REQUEST A: Set down the TikHub YouTube search text word for word, beginning at the words "API key requirement" and stopping after "no extra packages.".

SOURCE TEXT:
| name | tikhub-youtube-search |
| description | Lightweight TikHub YouTube search and video-detail workflow. Prioritizes single-request usage with curl or minimal Python, saves raw API JSON by default, and includes a small stdlib post-processor for CSV and simplified JSON. Use when the user wants YouTube comprehensive search results, continuation-token pagination, or structured video metadata from TikHub without a heavy wrapper. |
TikHub YouTube Search
What this skill gives you
This skill is optimized for the common case: one search or one video detail request.
It provides:
-
Minimal request patterns
curl for quickest validation
- tiny
httpx example for people who prefer Python
-
Raw JSON saving
- save the full TikHub response after each request
- useful for audit, replay, and later post-processing
-
One optional post-processor
postprocess_youtube_raw.py
- reads one raw file or a directory of raw files
- writes
youtube_search_summary.csv and youtube_search_summary.json
-
Optional batch guidance
- enough information for concurrent use later
- intentionally brief, not the main path
Does not import TikHub-Multi-Functional-Downloader or any other project package.
API key requirement
This skill intentionally does not contain any API key.
Use one of these:
- environment variable:
TIKHUB_API_KEY
- ask the user to provide an API key explicitly
If the key is missing, stop and ask for it instead of hardcoding one into scripts.
Install
pip install httpx
Post-processor: no extra packages.
API (for reference)

REQUEST B: Reproduce the records from the line containing "Task: Select Boardmail schreiben link" through the end of the records, swapping "watermark" for "logo" and changing nothing else. Omit the pictures.

DATA SUPPLIED:
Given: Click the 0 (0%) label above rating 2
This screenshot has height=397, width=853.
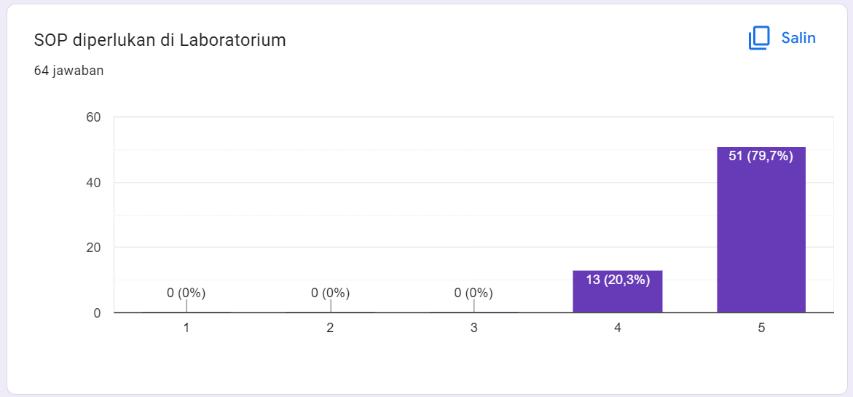Looking at the screenshot, I should point(330,293).
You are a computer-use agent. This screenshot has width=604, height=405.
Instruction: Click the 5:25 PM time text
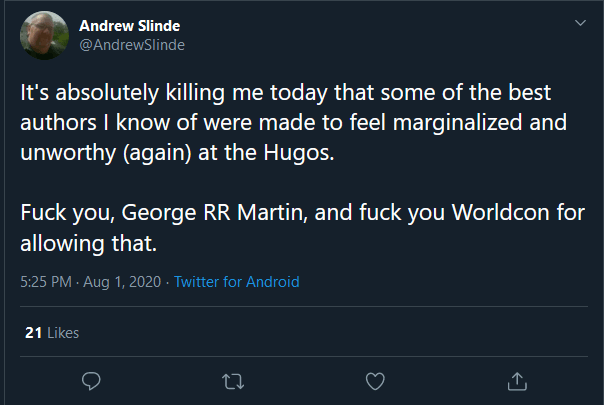[45, 282]
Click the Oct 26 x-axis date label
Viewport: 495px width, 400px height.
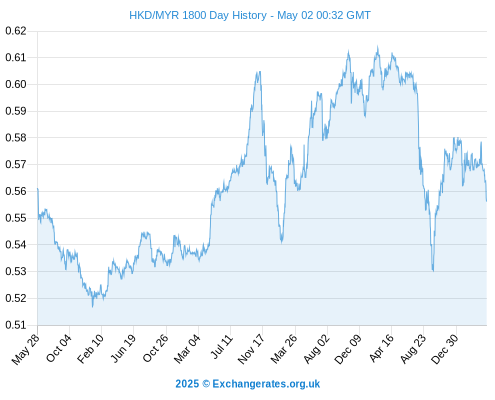point(156,348)
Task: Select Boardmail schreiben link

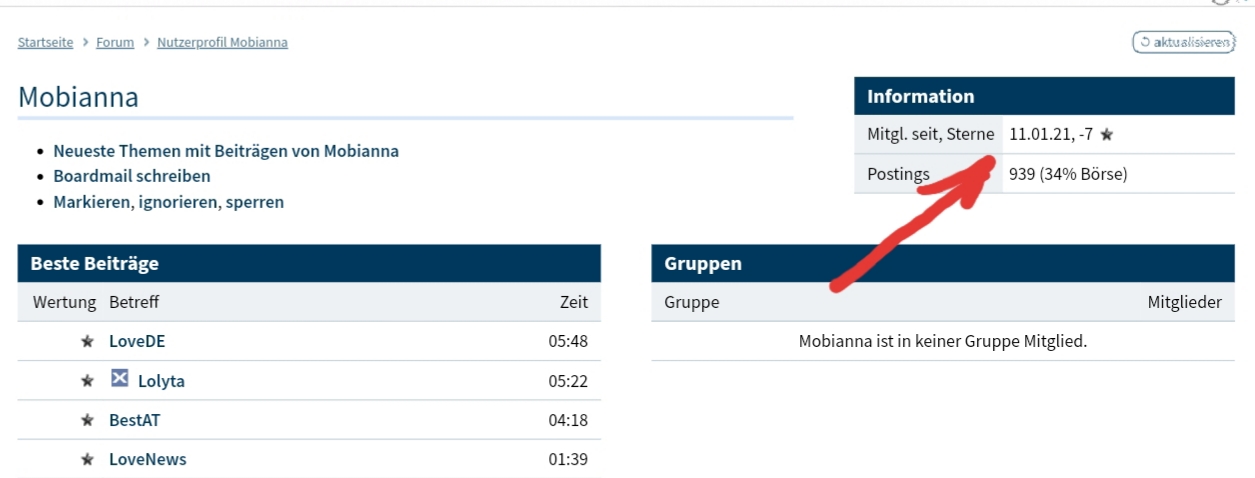Action: pos(132,176)
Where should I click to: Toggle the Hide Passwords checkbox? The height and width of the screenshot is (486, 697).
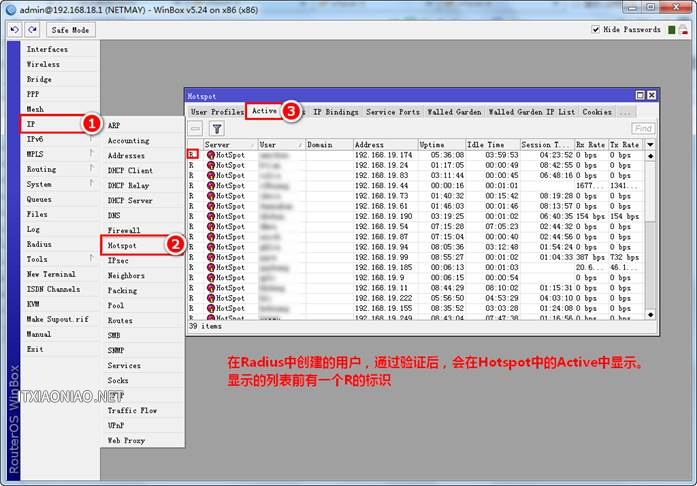pyautogui.click(x=597, y=30)
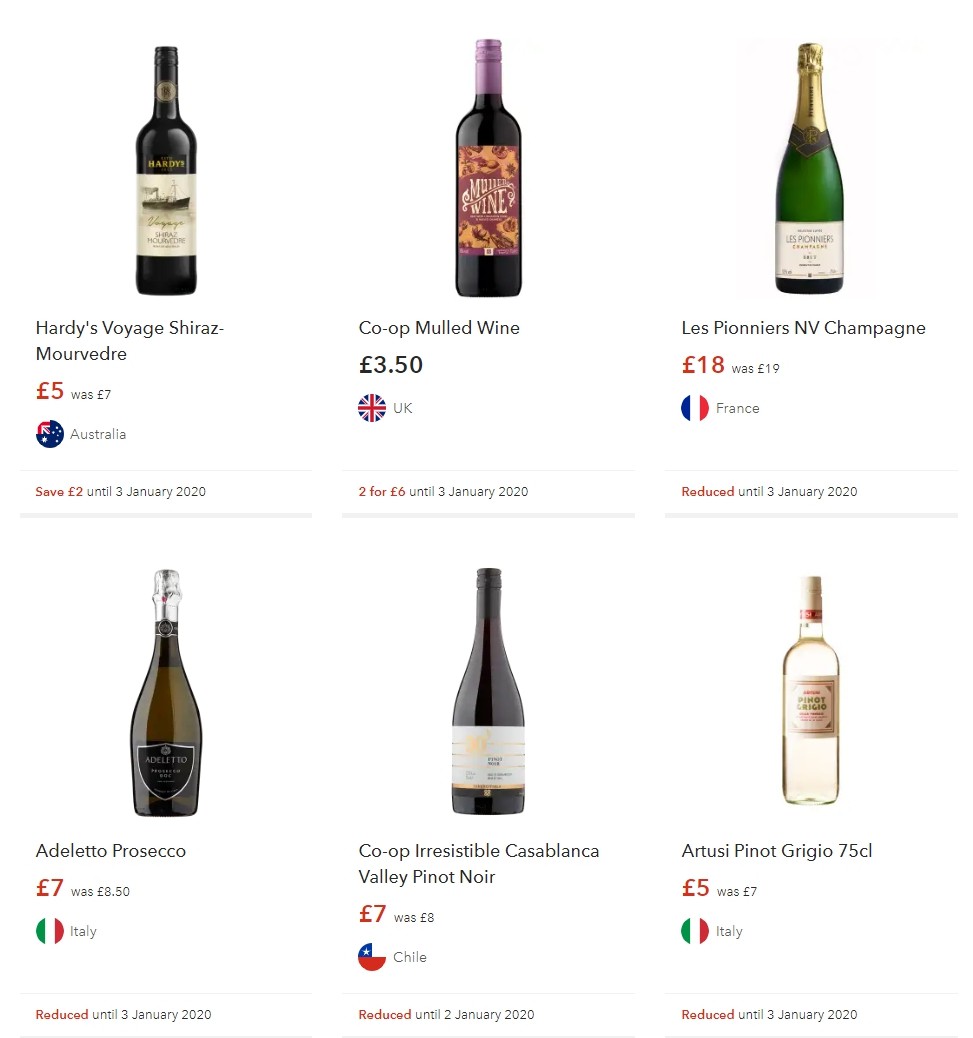The height and width of the screenshot is (1038, 973).
Task: Open the Adeletto Prosecco title link
Action: (x=111, y=851)
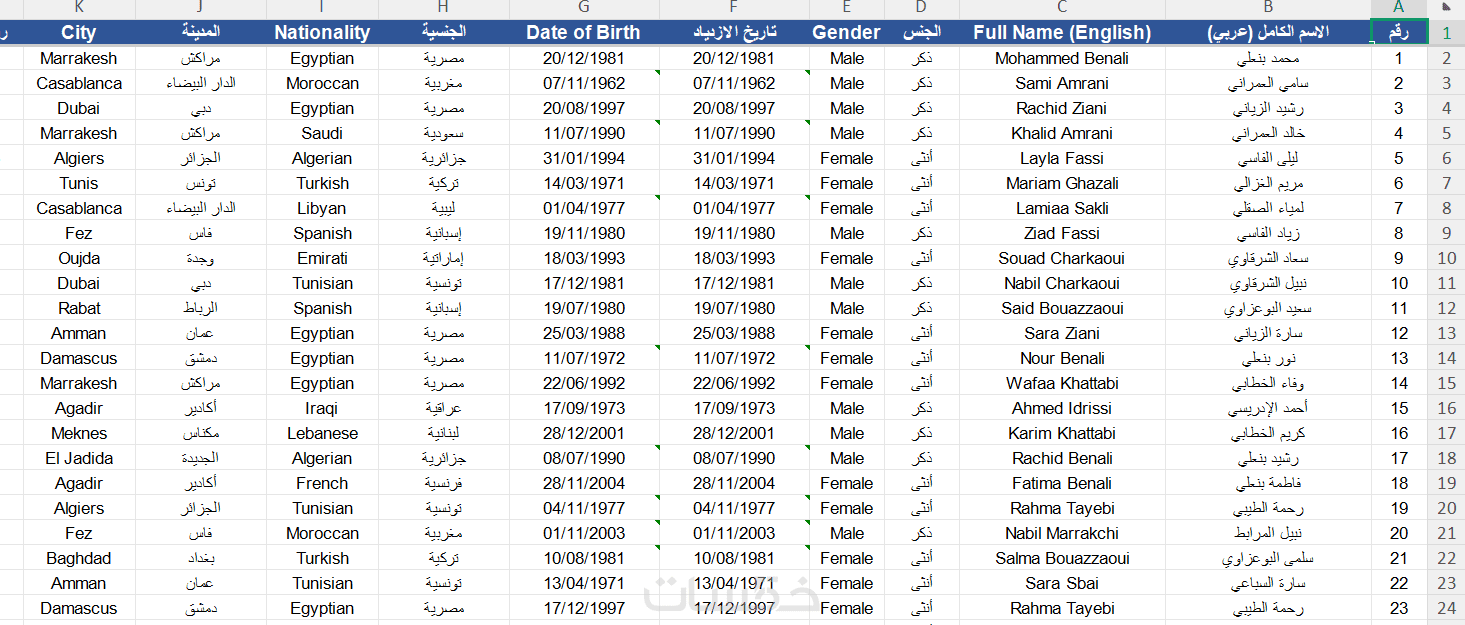
Task: Select row 24 header
Action: coord(1446,608)
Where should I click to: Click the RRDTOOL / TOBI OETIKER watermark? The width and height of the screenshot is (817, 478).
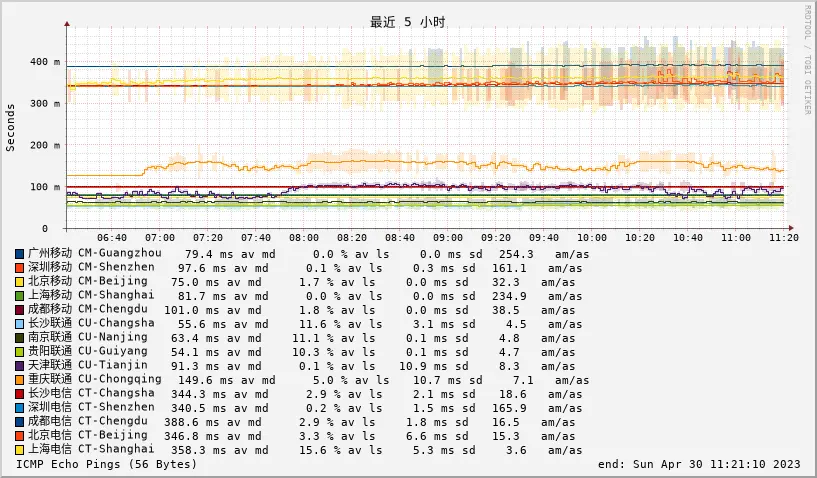(x=808, y=60)
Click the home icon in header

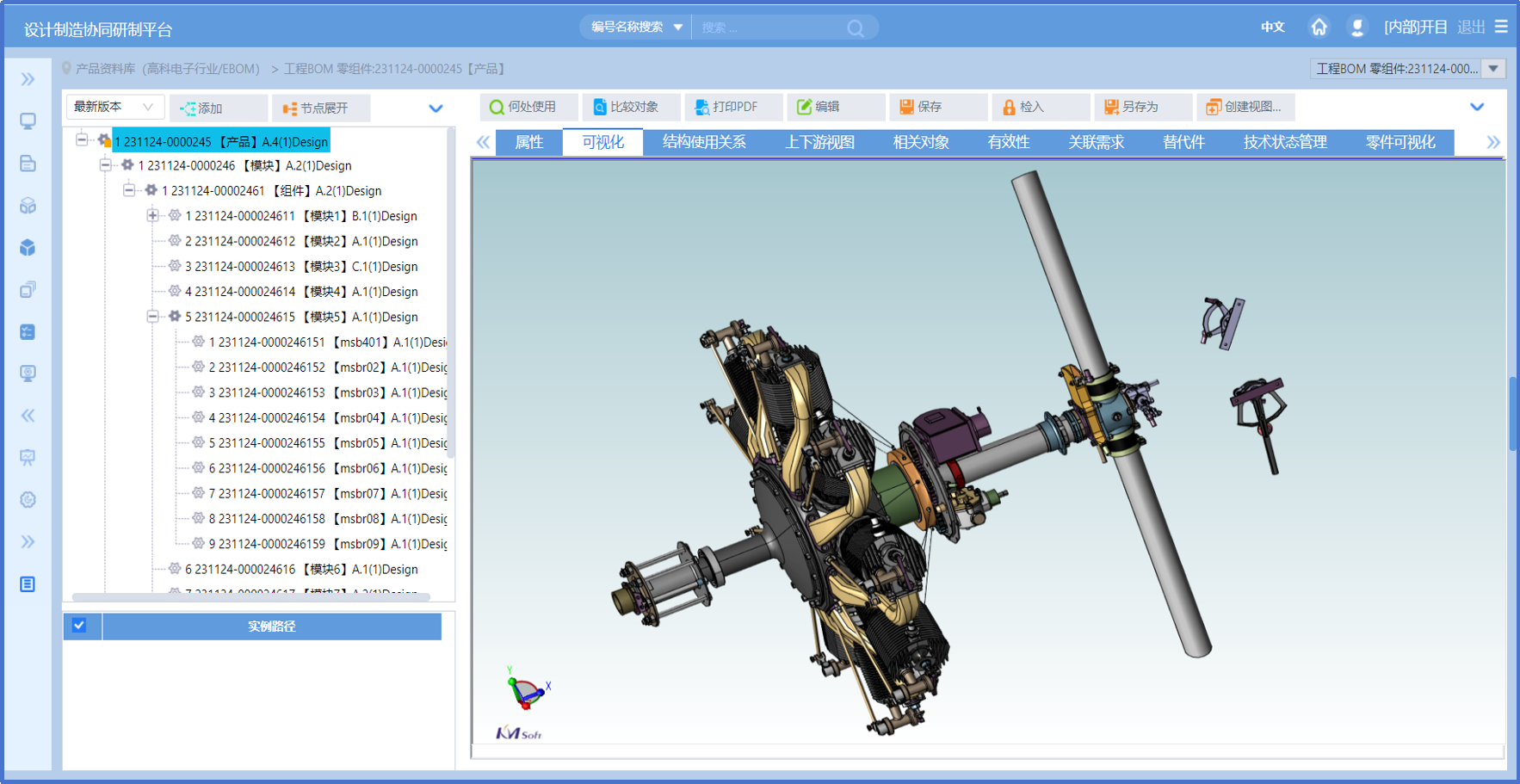click(x=1319, y=28)
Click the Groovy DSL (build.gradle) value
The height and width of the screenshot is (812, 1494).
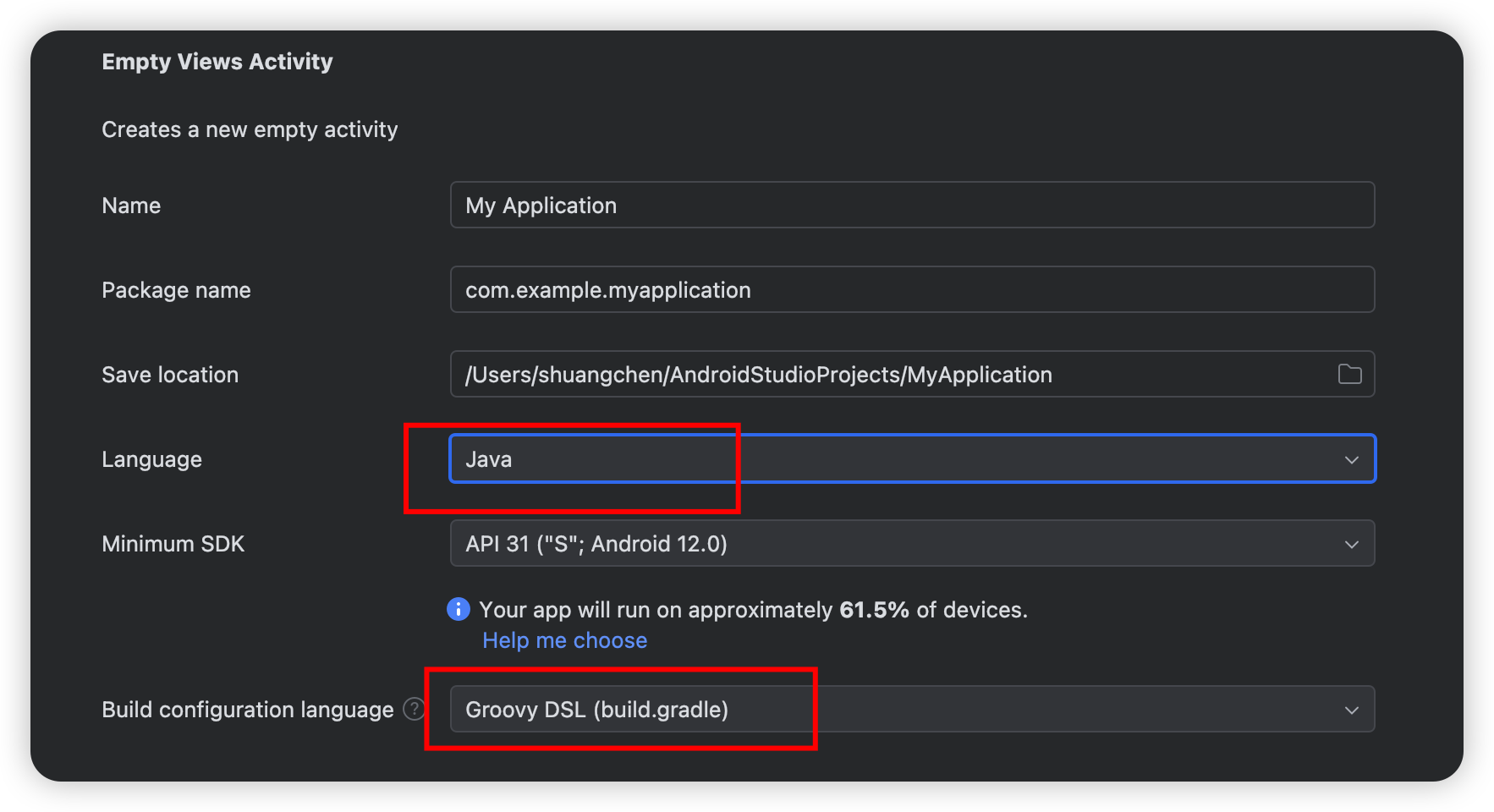596,710
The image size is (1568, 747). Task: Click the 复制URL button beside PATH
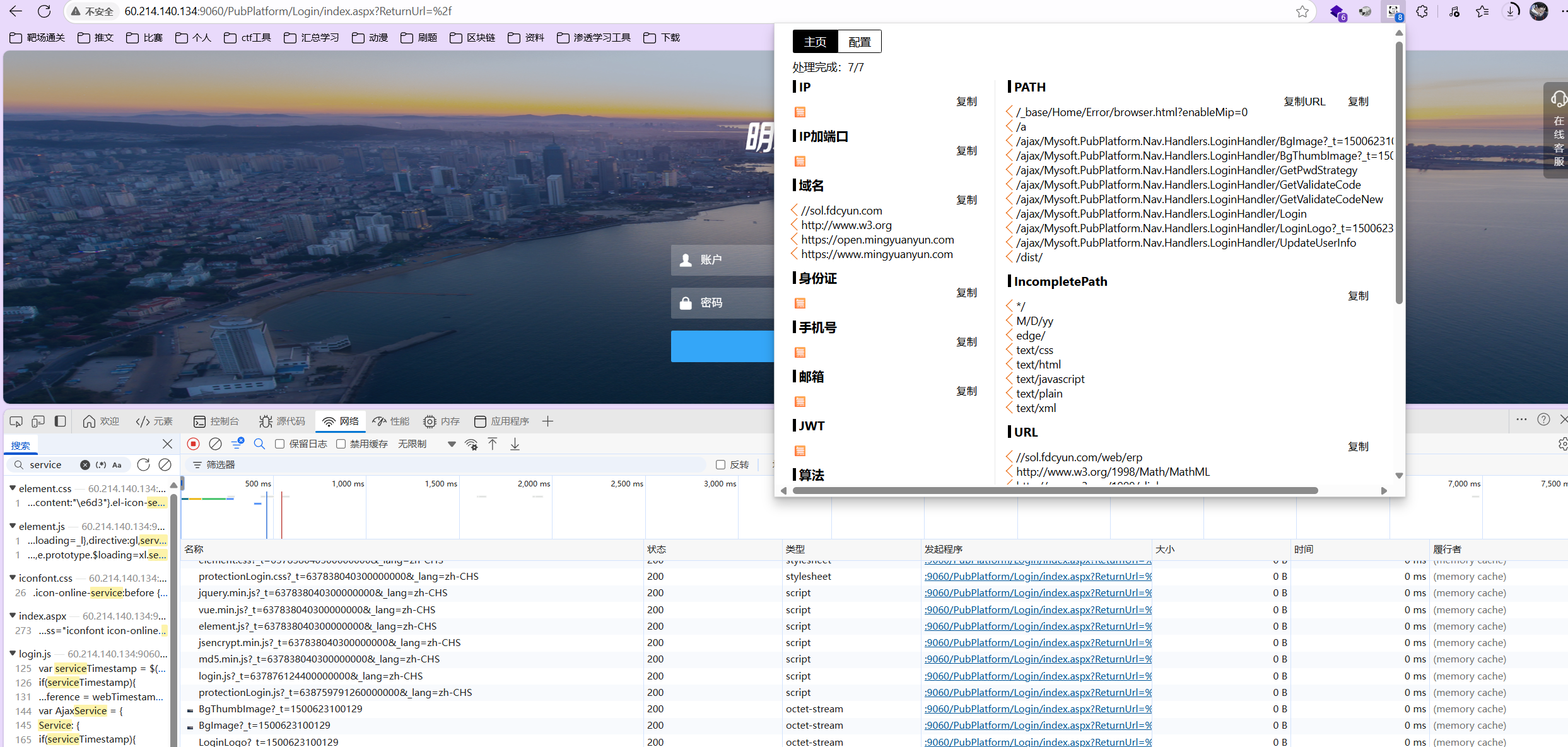pyautogui.click(x=1304, y=102)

COMPLETE ANSWER A:
API key requirement
This skill intentionally does not contain any API key.
Use one of these:
- environment variable:
TIKHUB_API_KEY
- ask the user to provide an API key explicitly
If the key is missing, stop and ask for it instead of hardcoding one into scripts.
Install
pip install httpx
Post-processor: no extra packages.

COMPLETE ANSWER B:
Task: Select Boardmail schreiben link

Action: pos(132,176)
Where should I click to: Toggle the Hide Passwords checkbox? The height and width of the screenshot is (486, 697).
pyautogui.click(x=597, y=30)
The height and width of the screenshot is (1038, 973).
Task: Open the Adeletto Prosecco title link
Action: (x=111, y=851)
Task: Select row 24 header
Action: coord(1446,608)
Where should I click to: Click the RRDTOOL / TOBI OETIKER logo? The width and height of the screenshot is (817, 478).
(x=808, y=60)
Click the home icon in header

click(x=1319, y=28)
Click the Groovy DSL (build.gradle) value
The height and width of the screenshot is (812, 1494).
596,710
The image size is (1568, 747). Task: Click the 复制URL button beside PATH
pyautogui.click(x=1304, y=102)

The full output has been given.